Посещение экспедицией СССР и Монголии не прошло незамеченным для английской разведки, всегда настороженно следившей за странным русским художником, настроенным отнюдь не пробритански и проживавшим на территории важнейшей английской колонии. На обратном пути из Монголии в Индию экспедиция, уже достигшая урочища реки Чунаркэн, была задержана отрядом тибетской армии и принуждена провести зиму 1927-28 гг. в тяжелейших условиях тибетского нагорья, на высоте более четырех тысяч метров. Морозы доходили до -40', что при отсутствии зимнего снаряжения и утепленных палаток поставило экспедицию на грань катастрофы. "Кончались лекарства, кончалась пища. На наших глазах погибал караван. Каждую ночь иззябшие голодные животные приходили к палаткам и точно стучались перед смертью. А наутро мы находили их павшими тут же около палаток, и наши монголы оттаскивали их за лагерь, где стаи диких собак... и стервятников уже ждали добычу. Из ста двух животных мы потеряли девяносто два. На тибетских нагорьях остались пять человек из наших спутников..."[14]

И все же препятствия не остановили исследователей.

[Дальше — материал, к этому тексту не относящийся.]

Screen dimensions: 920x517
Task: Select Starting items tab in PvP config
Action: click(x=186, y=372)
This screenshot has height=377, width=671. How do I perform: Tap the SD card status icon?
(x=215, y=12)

Летом 1928 года Рерихи вернулись в Индию, дважды пересекши Центральную Азию — от Сиккима до Зайсана и от «Алтая до Дарджилинга. В свое время экспедицию такого размаха планировали выдающиеся русские путешественники Пржевальский и Козлов, но им так и не удалось ее осуществить. Впрочем, не только числом пройденных километров измерялся успех этого пути... Может быть, и были-то Рерихи скорее странниками, чем путешественниками... странниками, идущими по Земле... Примечательно и название книги, в которой описывается экспедиция 1925-28 годов — они в самом деле пытались достичь сердца Азии и достигли его.

... Но еще в Изваре, имении родителей Н.К.Рериха, на стене одной из комнат висела картина, изображавшая Канченджангу на закате. Канг-чен-цзод-нга, как произносится это слово по-тибетски. — "пять сокровищ великих снегов", одна из высочайших гималайских вершин... Народная фантазия окружила ее множеством сказаний и легенд...

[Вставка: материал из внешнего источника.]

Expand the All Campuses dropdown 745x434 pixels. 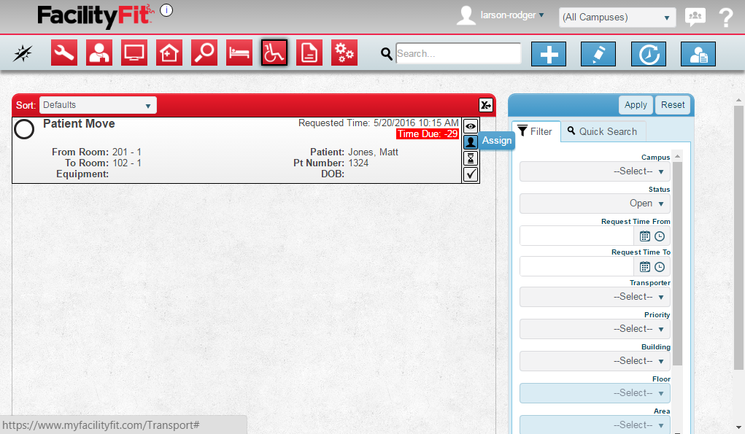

"На вершинах Сиккима, в Гималайских отрогах, среди аромата балю и цвета рододендронов опять лама, подобный средневековому изваянию, указал на пять вершин Канченджунги и сказал:

"Там находится вход в священную страну Шамбалу. Подземными ходами через удивительные ледяные пещеры немногие избранные... достигали священное место. Вся мудрость, вся слава, весь блеск собраны там"[15].

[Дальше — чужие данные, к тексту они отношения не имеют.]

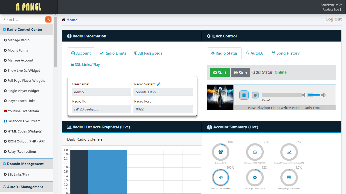This screenshot has width=346, height=194.
Task: Click the orange search magnifier button
Action: pos(48,19)
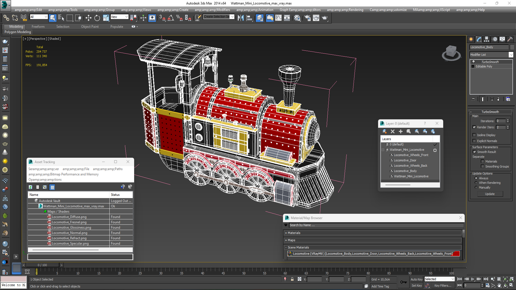Click the Update button
The width and height of the screenshot is (516, 290).
point(490,194)
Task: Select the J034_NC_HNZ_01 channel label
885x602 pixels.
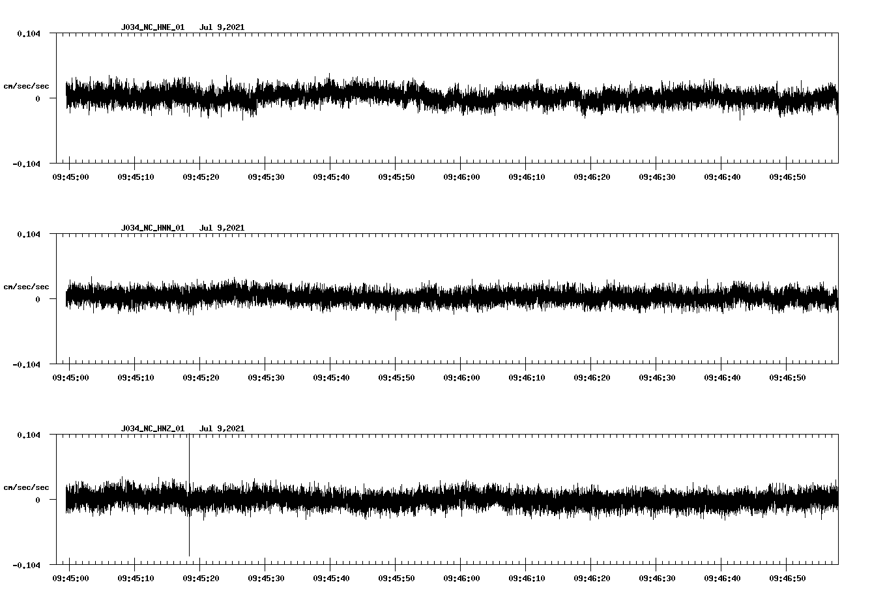Action: point(152,429)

Это причудливое переплетение реальности и вымысла сопровождало экспедицию на всем ее пути. Пробуждающийся Восток выражал свой новый взгляд на мир в образах тысячелетней давности. Сказания о народном герое Азии Гэсэре, призванном установить на Земле справедливость, сплетались с рассказами о таинственных обитателях Шамбалы, легендарное Беловодье алтайских староверов — с не менее легендарной Швета-Двипой «Махабхараты». Порой "чудеса" — вроде феномена "холодного огня" — происходили и с самими участниками экспедиции. Елена Ивановна так описывала это (имевшее, по-видимому, электрическую природу) явление:

"Муж уже дремал. Я тоже собиралась ложиться, подошла к своей кровати, протянула руку, чтобы отвернуть одеяло и вдруг посреди постели поднялся столб, вернее костер чудного, серебристого, розоволилового пламени. Я не могла сразу понять, в чем дело, и с возгласом: "огонь, огонь!" принялась тушить его. Но огонь, как мы привыкли понимать его, был не огонь: языки пламени не обжигали моих пальцев, не уничтожали легкую ткань простынь и одеяла, я ощущала при прикосновении к нему лишь приятное живое тепло. Мой возглас разбудил моего мужа, и он увидел меня изумленную, радостно испуганную на фоне чудесного радужного пламени. Явление продолжалось не более пол­минуты, может быть, и меньше, и исчезло так же внезапно, как и появилось".[16]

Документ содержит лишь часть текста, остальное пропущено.